Emerge un quadro positivo di interesse verso questi prodotti, ritenuti salutari dai consumatori, tant’è che tra i retailer, il 47% ritiene che sia abbastanza positivo l’effetto della dicitura “ad alto contenuto di fermenti lattici” sulle vendite. “La dinamica è positiva -dice Colussi- e conferma l'interesse della gdo verso fermenti lattici e probiotici”. Tra il 53% (per la mdd) e il 56% (per l'idm) degli intervistati tra i manager della gdo li ritiene abbastanza importanti nella composizione dell’assortimento: Nessuno crede che la loro crescita si arresterà: “La presenza di fermenti lattici e probiotici -evidenzia Colussi- comincia ad essere un elemento nella selezione assortimentale”. Negli ultimi 12 mesi la vendita di prodotti lattiero caseari con alto contenuto di probiotici e fermenti lattici è stata molto positiva per il 24% del campione, abbastanza positiva per il 47%.

Marilena Colussi, ricercatrice

Gdo: strategie per i fermenti lattici e probiotici

Come cambiano gli assortimenti nel retail riguardo i latticini con contenuto di fermenti lattici e probiotici? “È la grande sfida -spiega Paola Fuochi, direttrice category management di Crai Secom-: gli yogurt, in particolare funzionali, devono essere una categoria di destinazione, con un assortimento più ampio e profondo. Questo è un primo passo. La base dell’innovazione è nel prodotto dell’industria di marca, per differenziarsi serve r&d nella marca del distributore”. Utile poi l’esame dei dati per avvicinare il consumatore a questa categoria, grazie a uno studio delle carte fedeltà, passando poi a proposte mirate.

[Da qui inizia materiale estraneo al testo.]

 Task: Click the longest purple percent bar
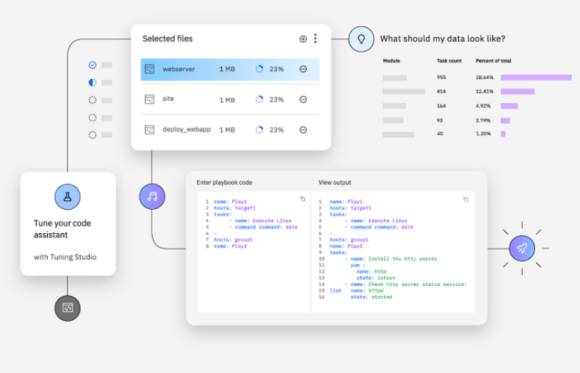[536, 77]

Per valorizzare i latticini nella private label serve caratterizzare il prodotto, inserendolo in linee dedicate al benessere. In Selex “abbiamo deciso -evidenzia Luca Pirino, buyer mdd latticini e formaggi di Selex- di inserire lo yogurt da bere nella linea salutistica Vivi Bene Selex, togliendolo da quella mainstream. Le vendite sulla mdd sono molto aumentate, a tripla cifra. Abbiamo analizzato molto le nostre mdd, facendo selezione, per esempio su un prodotto come il kefir”.

“Anche il confezionamento -chiarisce Andrea Bellini, category buyer lattiero caseario libero servizio di Conad Nord Ovest- ha un ruolo molto importante, sia per i produttori che per i distributori. Il packaging dei prodotti lattiero caseari con probiotici deve riportare i claim salutistici in evidenza. Servono pack più chiari per avere maggiore fiducia (e fidelizzazione) da parte dei consumatori”.

“L’aspetto del benessere su alcune merceologie è centrale -illustra Enrico Moda, senior buyer mdd freschi e surgelati di Decò Italia-, non è solo un trend: la ricerca di salutismo, durerà. Alcuni derivati del latte sono naturalmente salutari. È importante l’informazione per il consumatore, che purtroppo oggi è deficitaria: lo spazio su una confezione d’altronde è poco”.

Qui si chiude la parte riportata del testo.